Голос Кувалдина, и без того негромкий, стал еще тише, голубые глаза заблестели, подбородок задрожал. Стас оглянулся. Иван Благой преувеличенно внимательно рассматривает потолок, как будто там можно найти ответы на все вопросы. Таранов отвернулся к окну, пальцы теребят край пижамы, словно ищут спрятанный на черный день червонец. Лицо Семена Давило затвердело, как на памятнике первым строителям коммунизма, кожа на скулах натянулась и побелела. Степан Поцелуев сгорбился, будто старая ворона, под глазами обозначились темные круги, стали заметнее морщины.

– Так у вас… есть семьи? – спросил Стас. – Невероятно… а-а, бедные, негде жить! Или… нет?

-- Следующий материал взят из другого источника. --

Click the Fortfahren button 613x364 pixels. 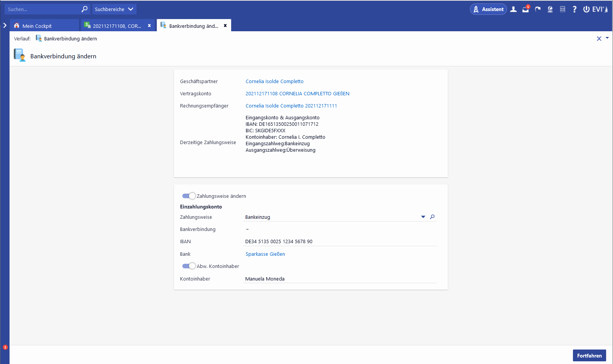tap(589, 356)
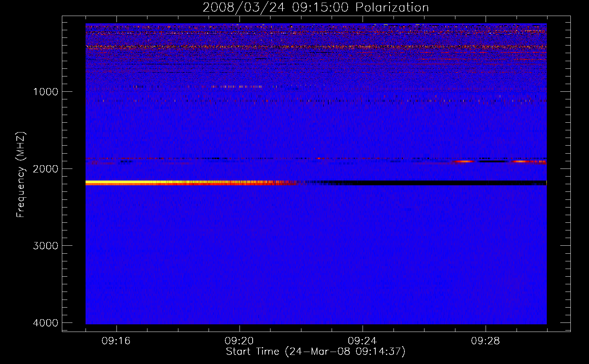The height and width of the screenshot is (364, 589).
Task: Click the 2000 frequency tick label
Action: [x=46, y=169]
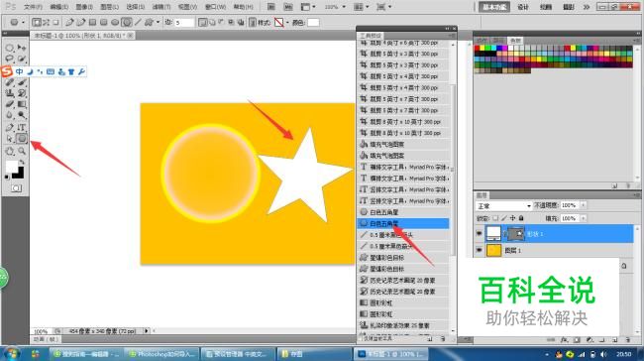
Task: Open the 文件 menu
Action: pos(34,7)
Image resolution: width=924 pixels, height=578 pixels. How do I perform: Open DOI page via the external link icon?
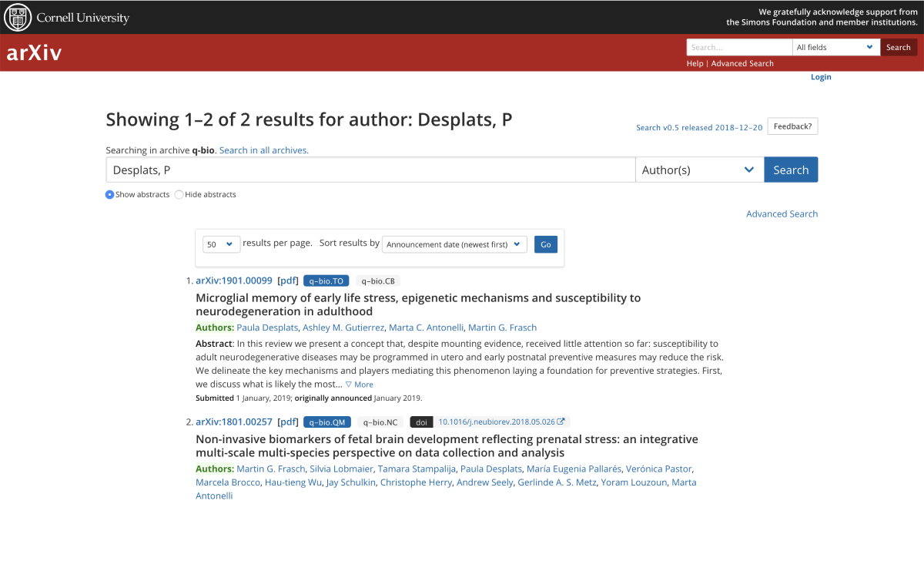(x=561, y=421)
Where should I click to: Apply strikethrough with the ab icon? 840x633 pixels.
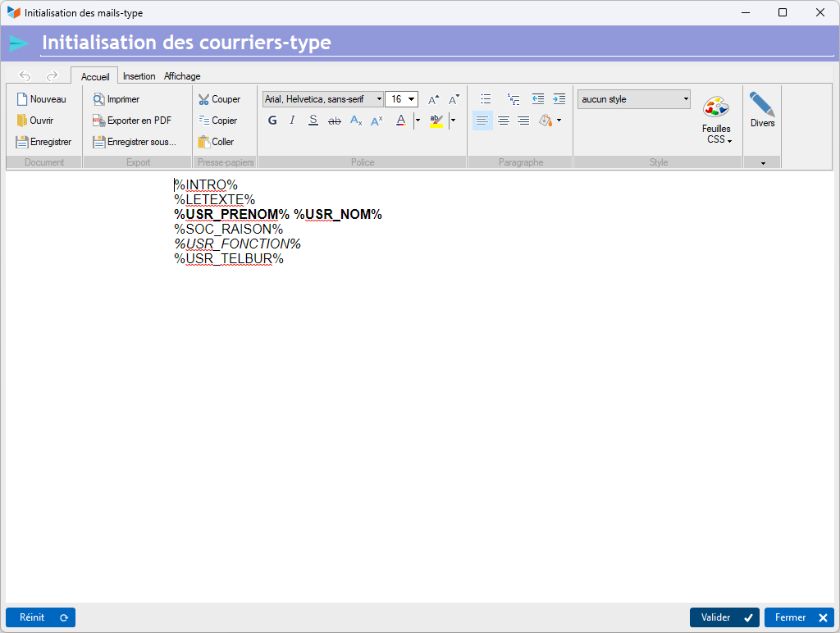(335, 121)
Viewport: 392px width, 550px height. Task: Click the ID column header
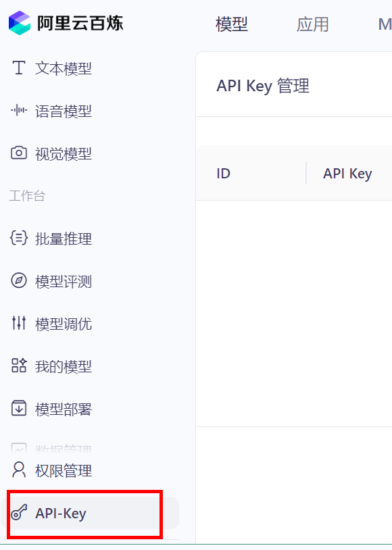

Старики молчали. Стас почувствовал, как лицо заливает жар, где-то в середине живота возник горячий ком, мешает дышать и давит на грудь. Взгляд скользит по лицам, которые вдруг стали неуловимо похожи друг на друга, словно в этой палате живут братья и Стас понимает – он лишний здесь со своими заумными рассуждениями о реформах, прогрессе и жизни. Что он понимает в ней, этой самой жизни?

Глава 3

Поздний вечер, интернат засыпает. В коридорах зажигается ночное освещение, дежурные санитарки занимаются своим любимым делом – вяжут шарфики или читают любовные романы – выдуманная страсть куда как интереснее реальной. Стасу надоело сидеть в каморке сторожа. Поднялся на второй этаж. Санитарка строго взглянула поверх очков, брови вопросительно поднялись.

– Телик посмотрю, – ответил Стас на немой вопрос.

– Только тихо, – предупредила санитарка. – Старики услышат, сбегутся и потом не выгонишь.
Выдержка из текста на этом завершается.